START EXTRACTED INFORMATION

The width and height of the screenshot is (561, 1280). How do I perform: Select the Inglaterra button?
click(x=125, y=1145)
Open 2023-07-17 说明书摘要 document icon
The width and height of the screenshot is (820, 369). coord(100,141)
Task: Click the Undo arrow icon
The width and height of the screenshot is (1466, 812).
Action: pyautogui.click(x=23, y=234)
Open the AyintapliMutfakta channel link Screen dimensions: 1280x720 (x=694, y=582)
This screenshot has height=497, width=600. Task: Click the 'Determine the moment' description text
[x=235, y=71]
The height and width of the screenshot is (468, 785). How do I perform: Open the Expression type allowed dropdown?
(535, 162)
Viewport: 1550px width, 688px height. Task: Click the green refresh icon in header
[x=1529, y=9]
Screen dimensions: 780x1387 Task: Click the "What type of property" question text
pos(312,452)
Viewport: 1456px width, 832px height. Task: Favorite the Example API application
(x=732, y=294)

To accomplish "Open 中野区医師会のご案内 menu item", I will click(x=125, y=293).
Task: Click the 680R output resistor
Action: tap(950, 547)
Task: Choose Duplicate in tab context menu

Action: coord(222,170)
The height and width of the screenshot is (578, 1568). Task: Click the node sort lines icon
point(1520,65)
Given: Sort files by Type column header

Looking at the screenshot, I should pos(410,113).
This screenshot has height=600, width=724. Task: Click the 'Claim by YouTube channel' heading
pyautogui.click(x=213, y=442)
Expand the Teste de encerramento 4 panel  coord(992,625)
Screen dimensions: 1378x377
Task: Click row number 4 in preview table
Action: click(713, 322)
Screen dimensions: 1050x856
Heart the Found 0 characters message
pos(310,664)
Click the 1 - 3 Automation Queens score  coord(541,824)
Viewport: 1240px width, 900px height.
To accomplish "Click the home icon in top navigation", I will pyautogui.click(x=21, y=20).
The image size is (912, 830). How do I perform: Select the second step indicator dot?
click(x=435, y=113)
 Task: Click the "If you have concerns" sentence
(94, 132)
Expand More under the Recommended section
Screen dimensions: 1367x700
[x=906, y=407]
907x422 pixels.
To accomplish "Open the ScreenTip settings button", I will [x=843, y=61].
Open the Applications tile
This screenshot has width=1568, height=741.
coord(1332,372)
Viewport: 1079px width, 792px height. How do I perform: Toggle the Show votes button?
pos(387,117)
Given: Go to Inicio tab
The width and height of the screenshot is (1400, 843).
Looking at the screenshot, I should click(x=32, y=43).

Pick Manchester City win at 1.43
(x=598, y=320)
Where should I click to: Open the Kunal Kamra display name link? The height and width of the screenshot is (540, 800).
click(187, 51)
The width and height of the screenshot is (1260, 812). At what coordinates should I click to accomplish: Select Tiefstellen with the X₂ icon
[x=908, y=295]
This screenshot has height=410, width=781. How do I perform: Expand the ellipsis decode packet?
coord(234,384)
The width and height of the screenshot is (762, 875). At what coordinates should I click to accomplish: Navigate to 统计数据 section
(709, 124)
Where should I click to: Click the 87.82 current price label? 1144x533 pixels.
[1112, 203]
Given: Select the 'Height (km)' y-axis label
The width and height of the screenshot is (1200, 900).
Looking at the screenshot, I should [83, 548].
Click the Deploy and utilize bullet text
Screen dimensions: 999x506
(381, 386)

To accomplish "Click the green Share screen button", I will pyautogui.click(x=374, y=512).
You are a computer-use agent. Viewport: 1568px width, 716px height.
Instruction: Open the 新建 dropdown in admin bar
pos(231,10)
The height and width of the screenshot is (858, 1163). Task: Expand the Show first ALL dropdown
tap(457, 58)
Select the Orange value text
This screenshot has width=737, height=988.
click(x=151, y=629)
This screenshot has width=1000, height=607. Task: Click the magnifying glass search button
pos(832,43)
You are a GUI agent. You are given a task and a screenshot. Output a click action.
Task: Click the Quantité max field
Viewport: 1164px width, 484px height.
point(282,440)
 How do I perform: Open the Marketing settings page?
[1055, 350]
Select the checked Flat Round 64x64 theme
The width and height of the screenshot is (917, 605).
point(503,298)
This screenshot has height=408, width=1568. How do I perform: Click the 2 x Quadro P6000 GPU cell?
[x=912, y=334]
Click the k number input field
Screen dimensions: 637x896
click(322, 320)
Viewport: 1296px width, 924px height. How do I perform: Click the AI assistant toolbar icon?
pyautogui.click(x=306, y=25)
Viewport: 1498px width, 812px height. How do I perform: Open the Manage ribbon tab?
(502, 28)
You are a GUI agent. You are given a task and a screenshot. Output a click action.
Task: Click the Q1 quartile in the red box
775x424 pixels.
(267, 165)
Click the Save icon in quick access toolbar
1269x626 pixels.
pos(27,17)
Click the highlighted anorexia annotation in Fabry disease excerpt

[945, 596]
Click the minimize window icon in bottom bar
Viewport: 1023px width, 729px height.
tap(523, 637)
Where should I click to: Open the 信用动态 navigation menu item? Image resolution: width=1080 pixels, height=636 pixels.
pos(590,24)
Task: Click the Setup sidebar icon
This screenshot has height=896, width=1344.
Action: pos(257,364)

END EXTRACTED INFORMATION

**THE PROBLEM:**
Copy the items word for word, starting with the first one and continuing through the line that contains "coord(1332,372)".

**RESPONSE FOR THIS EXERCISE:**
The width and height of the screenshot is (561, 1280). How do I perform: Select the Inglaterra button?
click(x=125, y=1145)
Open 2023-07-17 说明书摘要 document icon
The width and height of the screenshot is (820, 369). coord(100,141)
Task: Click the Undo arrow icon
The width and height of the screenshot is (1466, 812).
Action: pyautogui.click(x=23, y=234)
Open the AyintapliMutfakta channel link Screen dimensions: 1280x720 (x=694, y=582)
This screenshot has height=497, width=600. Task: Click the 'Determine the moment' description text
[x=235, y=71]
The height and width of the screenshot is (468, 785). How do I perform: Open the Expression type allowed dropdown?
(535, 162)
Viewport: 1550px width, 688px height. Task: Click the green refresh icon in header
[x=1529, y=9]
Screen dimensions: 780x1387 Task: Click the "What type of property" question text
pos(312,452)
Viewport: 1456px width, 832px height. Task: Favorite the Example API application
(x=732, y=294)

To accomplish "Open 中野区医師会のご案内 menu item", I will click(x=125, y=293).
Task: Click the 680R output resistor
Action: tap(950, 547)
Task: Choose Duplicate in tab context menu

Action: coord(222,170)
The height and width of the screenshot is (578, 1568). Task: Click the node sort lines icon
point(1520,65)
Given: Sort files by Type column header

Looking at the screenshot, I should pos(410,113).
This screenshot has height=600, width=724. Task: Click the 'Claim by YouTube channel' heading
pyautogui.click(x=213, y=442)
Expand the Teste de encerramento 4 panel  coord(992,625)
Screen dimensions: 1378x377
Task: Click row number 4 in preview table
Action: click(713, 322)
Screen dimensions: 1050x856
Heart the Found 0 characters message
pos(310,664)
Click the 1 - 3 Automation Queens score  coord(541,824)
Viewport: 1240px width, 900px height.
To accomplish "Click the home icon in top navigation", I will pyautogui.click(x=21, y=20).
The image size is (912, 830). How do I perform: Select the second step indicator dot?
click(x=435, y=113)
 Task: Click the "If you have concerns" sentence
(94, 132)
Expand More under the Recommended section
Screen dimensions: 1367x700
[x=906, y=407]
907x422 pixels.
To accomplish "Open the ScreenTip settings button", I will [x=843, y=61].
Open the Applications tile
This screenshot has width=1568, height=741.
coord(1332,372)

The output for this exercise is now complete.